### EXTRAIT CHOISI
##############################

Pendant qu'Abderhaman régnait glorieusement en Espagne, l'Afrique secouait le joug des Califes d'Orient. A la chute des Omeyyades les Kbaïles avaient pris les armes, et avaient été vaincus, non sans peine, par Hontala, gouverneur du pays. Ce dernier fut bientôt obligé, pour ne pas diviser les forces arabes, de céder son gouvernement à Abderhaman-Ben-Abib, un de ses généraux, qui s'était révolté contre lui. Cette générosité fut mal placée, car Abderhaman se déclara indépendant des Califes, en 750. Il mourut assassiné, et à sa mort tous les chefs de district voulurent se faire un état indépendant. Le Calife, El-Mançour-Djafar profita de cette anarchie. Il envoya en Afrique un de ses généraux, nommé Yérid, qui la soumit de nouveau; Yérid gouverna l'Afrique jusqu'à sa mort. Il eut pour successeur son fils Daoud, qui fut, en outre, nommé gouverneur de l'Égypte ; mais en 800, le gouverneur de l'Afrique, qui était alors Ibrahim-Ben-Adjeleb, se déclara de nouveau indépendant.

##############################

### DONNÉES FOURNIES
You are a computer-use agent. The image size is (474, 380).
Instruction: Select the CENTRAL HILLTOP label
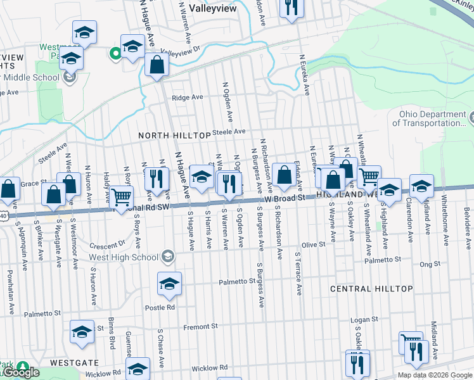tap(371, 289)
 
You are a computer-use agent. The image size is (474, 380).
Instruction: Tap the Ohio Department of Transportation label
tap(431, 119)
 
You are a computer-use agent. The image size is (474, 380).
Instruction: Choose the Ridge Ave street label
tap(188, 98)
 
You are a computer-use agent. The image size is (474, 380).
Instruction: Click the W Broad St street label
tap(285, 198)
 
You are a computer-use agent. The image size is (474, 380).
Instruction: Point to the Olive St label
tap(313, 244)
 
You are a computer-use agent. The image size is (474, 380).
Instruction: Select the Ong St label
tap(430, 264)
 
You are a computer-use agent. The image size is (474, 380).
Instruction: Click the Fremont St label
tap(200, 327)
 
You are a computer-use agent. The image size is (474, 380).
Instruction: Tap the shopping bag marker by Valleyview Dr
tap(156, 64)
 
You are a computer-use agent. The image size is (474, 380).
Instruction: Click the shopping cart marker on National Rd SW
tap(121, 196)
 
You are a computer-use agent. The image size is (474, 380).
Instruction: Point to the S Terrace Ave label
tap(297, 272)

##############################

### EXERCICES À FAIRE
**a.** Répondez à ces questions sur l'extrait consacré à l'Afrique sous les Califes :
(i) Par qui les Kbaïles furent-ils vaincus après la chute des Omeyyades ?
(ii) En quelle année Abderhaman-Ben-Abib se déclara-t-il indépendant des Califes ?
(iii) Quel autre pays Daoud fut-il nommé à gouverner en plus de l'Afrique ?
**b.** Écrivez la suite de l'extrait sur l'Afrique sous les Califes, à partir de sa dernière phrase.

### RÉPONSES
**a.**
(i) Par Hontala, gouverneur du pays.
(ii) En 750.
(iii) L'Égypte.

**b.**
Cet Ibrahim fut le chef d'une dynastie qui régna à Kairouan, jusqu'en 912, et qui s'empara de Malte, de la Sicile et du midi de l'Italie, où sa puissance fut détruite par les Normands. En Afrique elle succomba sous les coups d'un chef de révoltés, nominé Abou-Mohammed-Obéidala, qui se disait descendu de Fatima, fille du Prophète, bien que plusieurs historiens avancent que ce n'était qu'un juif aventurier. Quelle qu'ait été son origine, sa fortune fut prodigieuse : il s'empara de tout l'ancien gouvernement de l'Afrique, et rendit tributaire le royaume de Fez.
Les fondements de ce royaume avaient été jetés en 787, par Edris-ben-Abdallah, descendant d'Ali, gendre du Prophète. Il avait fui l'Asie pour se soustraire aux persécutions des Abbassides, et fut accueilli par la tribu Maure d'Arouba. Son fils, Edris-Ben-Edris, bâtit la ville de Fez. Son septième successeur, Yahia, se soumit à payer tribut à Obéidala ; mais il fut bientôt détrôné par l'un des siens, qui disait ne plus vouloir reconnaître un prince avili.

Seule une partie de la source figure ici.